Voici une citation de Pape Jean-Paul II que je trouve très
pertinente. C’est tiré d’une lettre de Jean-Paul II à Père George Coyne, S.J.,
Directeur de l’Observatoire du Vatican, en 1988 (La traduction est la
mienne) :
« La vitalité et le
signifiante de la théologie pour l’humanité seront reflétées profondément par
sa capacité d’incorporer ces découverts (de la science). À la mesure que ces
découverts deviennent partie de notre culture intellectuelle, les théologiens
et théologiennes doivent les étudier et faire la preuve de leur valeur pour
aider la croyance chrétienne à découvrir des possibilités pas encore reconnues…
C’est urgent…. Inévitablement les chrétiens et chrétiennes vont assimiler les
idées courantes au sujet du monde. Aujourd’hui celles-ci sont modelées par la
science.
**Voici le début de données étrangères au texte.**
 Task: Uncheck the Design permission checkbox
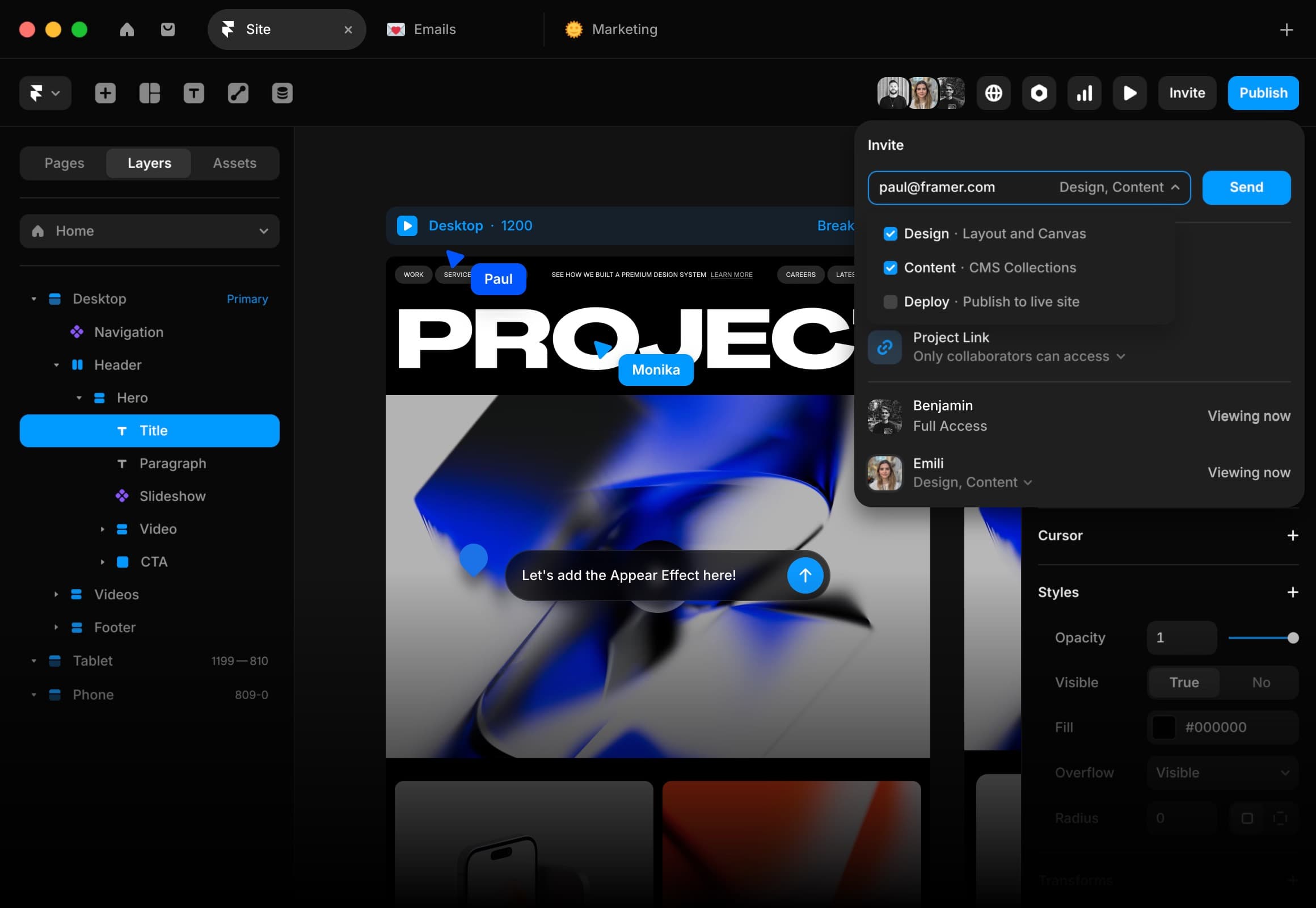pos(890,234)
La seule question serait si nous le faisons d’une façon critique ou
sans réflexion, avec profondeur et nuance ou avec une superficialité qui
termine en traire l’Évangile et nous laisse gênés devant l’histoire. » (Johnson, p. 9)
Donc, je propose quelques questions à confronter qui me
semblent inéluctables. Je les nomme seulement pour ainsi retourner à les
regarder une par une :
Comment est-ce que vous
imaginez le Dieu créateur ?
Est-ce que la création a été
pour le bien de l’homme ?
Est-ce que Jésus est mort
seulement pour les êtres humains ?
Qu’est-ce que la perspective
évolutionnaire ajoute à notre théologie?
Est-ce que Dieu intervienne
dans l’histoire ? Comment ?
Si l’évolution implique des
nouveaux espèces, comment expliquer la présence du douleur et de la souffrance
dans le monde naturel ?
Comment est-ce que notre
destin humain est lié à celui de la Terre ?
Est-ce que les animaux sont
sauvés par le Christ ? Et quoi des plantes, de l’aire, de l’eau ?
Quelles sont les conséquences
théologiques (éthiques) le l’extinction massive actuelle ?
Ce sont des questions que je propose d’aborder brièvement.
Comment donc imaginer le “Dieu créateur ?
Je suggère qu’on commence en distinguant trois concepts de la
théologie de St-Thomas d’Aquin : creatio
originalis, , creatio continua et creatio nova. Darwin s’intéressait à la
dernière; la science d’aujourd’hui s’intéresse à la première; la clé de tout se
trouve dans la deuxième.
Commençons, donc, avec la deuxième. Dieu n’a pas créé le
monde pour ensuite l’abandonner à son sort. L’idée de creatio continua est une
affirmation métaphysique : pourquoi est-ce que quelque chose existe ? Pourquoi est-ce que elle ne tombe pas dans le
néant. Il faut le soutien permanent d’un créateur pour qu’elle existe. Je cite
une réflexion de Julian de Norwich évoquée par Élizabeth Johnson, Ask the Beasts, pp. 211-212 :
« En ce moment-là, il m’a
montré quelque chose tout petit, pas plus grande qu’un petit noix, que j’avais
dans la main, ainsi il m’apparait. Et il était rond comme une balle. Je la
regardais avec l’œil de ma compréhension et j’ai pensé, Qu’est-ce que ça
pourrait être ? J’étais surprise qu’il puisse continuer d’exister puisque j’ai
pensé qu’étant si petit il tomberait soudainement dans le néant. Et la réponse
m’est venu dans ma compréhension : il perdure et il perdurerait toujours
parce que Dieu l’aime. Donc, toute chose à son existence par l’amour de
Dieu. » (Traduction libre)
Donc, nous avons une constatation importante que Dieu est
toujours présent à sa création, mais pas en tant que dirigeant. Il soutien tout
sans dominer ni, à ce niveau, le gérer.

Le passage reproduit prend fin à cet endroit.